HARAP BIJAK DALAM MEMBACA!!!
\=\=\=\=\=\=\=\=\=\=\=\=\=\=\=\=\=\=\=\=\=\=\=\=\=\=
"Dara... maaf, aku tidak bisa menikahimu." Ucap seorang pria.
"A-ada apa ini? Apa maksudmu, Mas Roni?"
Wanita yang sudah memakai kebaya putih itu, seperti disambar petir di siang bolong, saat mendengar perkataan yang keluar dari mulut pria yang dicintainya.
"Dara, maafkan aku. Aku sangat mencintai Ratu. Aku tidak bisa menikahimu." Akui Roni sambil menggenggam tangan wanita yang berada di sampingnya.

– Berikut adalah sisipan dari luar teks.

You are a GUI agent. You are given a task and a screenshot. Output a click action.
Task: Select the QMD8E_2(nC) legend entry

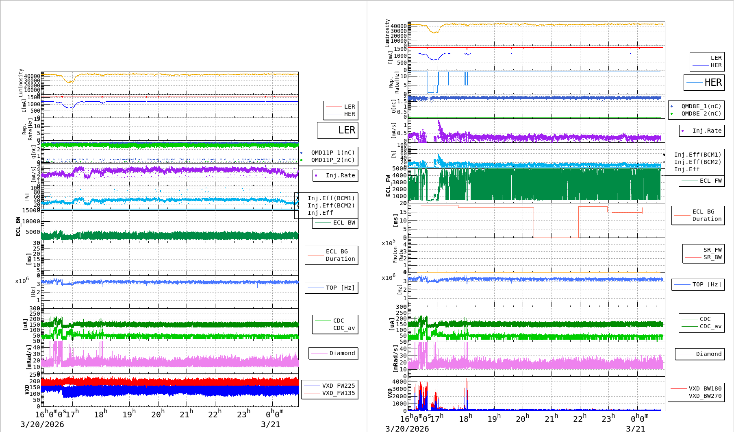(701, 113)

"Maafkan aku, Dara. Aku juga mencintai Roni. Kami saling mencintai." Ratu ikut menimpali. Ia membalas genggaman tangan Roni dengan erat.
"A- a- i-" Dara tidak bisa bicara. Hatinya begitu sangat hancur. Pria yang dicintainya dan sahabat baiknya sendiri, ternyata bermain api di belakangnya selama ini.
Setelah mengatakan hal penting tersebut, Roni dan Ratu saling bergandengan tangan pergi meninggalkan aula pernikahan itu. Tanpa peduli pada apapun. Termasuk perasaan Dara.
"Mas Roni... Mas Roni... kau tidak boleh begitu!!! Kalian tidak boleh seperti ini padaku!!!! Kenapa kalian begitu tega padaku? Apa salahku? Kenapa kalian melakukan ini?!" Dara menangis sambil terduduk di lantai. Kakinya yang gemetaran sudah tidak sanggup menopang tubuhnya.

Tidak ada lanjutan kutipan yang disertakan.